Антанаса Гаршву одолели два коллаборациониста: Шопенгауэр и очкастый владелец книжного магазина, с геморроидальным юмором вопрошавший: «Не стянешь, а?» Антанас Гаршва поверил им и в одну из осенних суббот, возвращаясь из гимназии, завернул в лавчонку на улице Лукшиса. Он потребовал веревку.
— Сколько метров? — поинтересовался старый еврей с купеческой дотошностью.
«Моя смерть измеряется метрами», — с грустью отметил про себя Гаршва.
— Попрошу три метра, думаю, хватит, — ответил он.
— Уезжаете? — допытывался еврей, отмеряя веревку. — Далеко?
— Далеко, — подтвердил Гаршва.
«Моя смерть длиною в три метра», — сформулировал он свою мысль и решил, что это будет последняя запись в тетради крылатых выражений. Придуманная лично им самим.

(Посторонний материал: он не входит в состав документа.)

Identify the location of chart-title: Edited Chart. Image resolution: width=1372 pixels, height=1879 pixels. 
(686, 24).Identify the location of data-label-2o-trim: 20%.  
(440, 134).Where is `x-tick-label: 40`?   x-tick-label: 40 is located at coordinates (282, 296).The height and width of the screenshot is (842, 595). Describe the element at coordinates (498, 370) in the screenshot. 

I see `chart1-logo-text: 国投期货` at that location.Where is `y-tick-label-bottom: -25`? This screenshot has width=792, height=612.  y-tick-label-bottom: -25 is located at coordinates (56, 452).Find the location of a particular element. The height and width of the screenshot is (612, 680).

В воскресенье он помыл ноги, почистил зубы и, сунув веревку в бумажный мешочек, отправился в Паесис. Он повесится в чаще леса. Труп его найдут не скоро. Черные вороны выклюют ему глаза, бедный гимназист будет висеть в чаще, и невозможно будет установить причину самоубийства. Ведь он никого не любил! Порой душа гимназиста может быть такой же глубокой, как у Шопенгауэра или Достоевского, — решат следователи из криминальной полиции.